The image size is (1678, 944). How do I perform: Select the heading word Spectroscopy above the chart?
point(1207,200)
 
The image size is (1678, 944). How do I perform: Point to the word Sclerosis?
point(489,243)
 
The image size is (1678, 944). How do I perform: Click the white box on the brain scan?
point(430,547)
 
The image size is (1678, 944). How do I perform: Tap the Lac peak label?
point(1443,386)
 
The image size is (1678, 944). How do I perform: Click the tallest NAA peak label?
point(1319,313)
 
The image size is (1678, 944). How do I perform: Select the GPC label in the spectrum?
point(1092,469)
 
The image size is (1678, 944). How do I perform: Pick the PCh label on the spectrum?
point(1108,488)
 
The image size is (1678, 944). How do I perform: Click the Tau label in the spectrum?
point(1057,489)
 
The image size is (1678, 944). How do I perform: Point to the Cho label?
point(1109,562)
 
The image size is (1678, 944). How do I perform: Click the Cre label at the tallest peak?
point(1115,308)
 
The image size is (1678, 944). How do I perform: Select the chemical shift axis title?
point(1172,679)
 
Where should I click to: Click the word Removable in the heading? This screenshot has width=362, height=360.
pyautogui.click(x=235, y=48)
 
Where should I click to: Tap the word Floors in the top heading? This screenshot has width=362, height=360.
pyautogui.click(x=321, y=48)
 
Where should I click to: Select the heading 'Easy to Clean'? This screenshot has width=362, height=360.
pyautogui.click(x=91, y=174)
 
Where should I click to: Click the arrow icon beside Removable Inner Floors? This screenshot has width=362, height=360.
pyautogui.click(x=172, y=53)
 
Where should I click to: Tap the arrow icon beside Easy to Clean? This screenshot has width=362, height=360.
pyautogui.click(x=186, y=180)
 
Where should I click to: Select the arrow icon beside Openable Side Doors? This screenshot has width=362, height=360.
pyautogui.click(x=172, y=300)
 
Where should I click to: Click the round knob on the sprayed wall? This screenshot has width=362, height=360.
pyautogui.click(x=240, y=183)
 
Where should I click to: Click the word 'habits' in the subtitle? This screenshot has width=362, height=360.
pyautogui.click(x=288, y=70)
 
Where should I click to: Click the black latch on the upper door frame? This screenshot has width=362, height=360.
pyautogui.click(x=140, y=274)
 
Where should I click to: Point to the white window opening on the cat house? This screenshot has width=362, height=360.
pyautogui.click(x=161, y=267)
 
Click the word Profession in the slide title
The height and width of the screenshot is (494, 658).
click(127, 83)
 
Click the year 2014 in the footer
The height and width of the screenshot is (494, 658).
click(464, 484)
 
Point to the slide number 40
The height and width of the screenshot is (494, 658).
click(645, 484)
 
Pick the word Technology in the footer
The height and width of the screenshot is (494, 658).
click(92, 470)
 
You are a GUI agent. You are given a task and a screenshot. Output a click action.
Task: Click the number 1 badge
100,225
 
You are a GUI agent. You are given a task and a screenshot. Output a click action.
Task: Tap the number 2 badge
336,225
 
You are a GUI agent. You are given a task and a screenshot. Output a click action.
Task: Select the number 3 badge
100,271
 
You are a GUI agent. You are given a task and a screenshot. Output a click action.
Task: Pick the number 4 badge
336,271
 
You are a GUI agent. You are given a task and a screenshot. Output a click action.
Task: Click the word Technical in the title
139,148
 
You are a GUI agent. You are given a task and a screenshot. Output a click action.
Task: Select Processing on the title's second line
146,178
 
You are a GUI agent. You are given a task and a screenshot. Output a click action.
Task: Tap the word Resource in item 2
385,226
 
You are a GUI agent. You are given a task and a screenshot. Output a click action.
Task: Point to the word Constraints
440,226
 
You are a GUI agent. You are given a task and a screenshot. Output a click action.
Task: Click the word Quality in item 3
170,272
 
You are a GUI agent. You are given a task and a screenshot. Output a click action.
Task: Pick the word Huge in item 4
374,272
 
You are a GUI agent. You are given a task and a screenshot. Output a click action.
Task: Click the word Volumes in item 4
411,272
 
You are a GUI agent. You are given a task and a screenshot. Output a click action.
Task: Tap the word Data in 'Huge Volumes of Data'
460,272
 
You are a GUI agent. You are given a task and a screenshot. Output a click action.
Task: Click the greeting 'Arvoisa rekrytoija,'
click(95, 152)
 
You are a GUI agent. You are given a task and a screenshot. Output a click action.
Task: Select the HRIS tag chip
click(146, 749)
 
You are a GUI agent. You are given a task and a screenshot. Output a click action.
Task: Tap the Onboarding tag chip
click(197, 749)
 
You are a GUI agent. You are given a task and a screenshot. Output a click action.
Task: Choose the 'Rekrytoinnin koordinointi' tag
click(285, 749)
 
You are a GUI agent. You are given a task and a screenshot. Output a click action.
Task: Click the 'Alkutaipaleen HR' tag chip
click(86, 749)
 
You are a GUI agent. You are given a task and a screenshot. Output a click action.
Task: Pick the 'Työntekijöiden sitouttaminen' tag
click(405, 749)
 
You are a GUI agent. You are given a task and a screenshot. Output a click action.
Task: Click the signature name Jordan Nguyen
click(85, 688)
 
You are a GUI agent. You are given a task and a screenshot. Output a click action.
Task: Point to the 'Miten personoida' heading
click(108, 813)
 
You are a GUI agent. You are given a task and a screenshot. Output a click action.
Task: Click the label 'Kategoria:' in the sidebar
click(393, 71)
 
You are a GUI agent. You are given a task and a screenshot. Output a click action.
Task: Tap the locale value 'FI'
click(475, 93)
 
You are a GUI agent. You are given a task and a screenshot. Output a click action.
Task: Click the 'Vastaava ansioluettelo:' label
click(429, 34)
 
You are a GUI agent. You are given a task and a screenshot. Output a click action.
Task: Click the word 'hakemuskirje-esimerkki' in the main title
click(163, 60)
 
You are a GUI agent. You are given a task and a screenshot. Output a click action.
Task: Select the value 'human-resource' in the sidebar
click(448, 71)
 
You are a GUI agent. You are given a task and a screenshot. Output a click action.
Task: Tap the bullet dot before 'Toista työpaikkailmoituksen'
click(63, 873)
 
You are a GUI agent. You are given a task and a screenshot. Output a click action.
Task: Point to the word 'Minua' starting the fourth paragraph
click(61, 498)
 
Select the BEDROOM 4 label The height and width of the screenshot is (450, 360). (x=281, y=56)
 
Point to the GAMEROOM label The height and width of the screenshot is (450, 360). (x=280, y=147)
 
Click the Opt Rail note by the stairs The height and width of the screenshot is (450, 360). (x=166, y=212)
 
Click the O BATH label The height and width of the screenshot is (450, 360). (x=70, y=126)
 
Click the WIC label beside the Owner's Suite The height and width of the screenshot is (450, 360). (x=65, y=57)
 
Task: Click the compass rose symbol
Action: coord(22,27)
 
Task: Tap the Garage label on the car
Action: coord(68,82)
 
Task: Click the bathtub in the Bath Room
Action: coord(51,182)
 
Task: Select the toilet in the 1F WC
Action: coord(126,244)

============================================================

** WHAT NEEDS TO BE DONE **
Copy out every line of the material above that contains the word "Floors". Case counts.

** RESULT FOR THIS EXERCISE **
Where should I click to: Tap the word Floors in the top heading? This screenshot has width=362, height=360.
Where should I click to: Click the arrow icon beside Removable Inner Floors? This screenshot has width=362, height=360.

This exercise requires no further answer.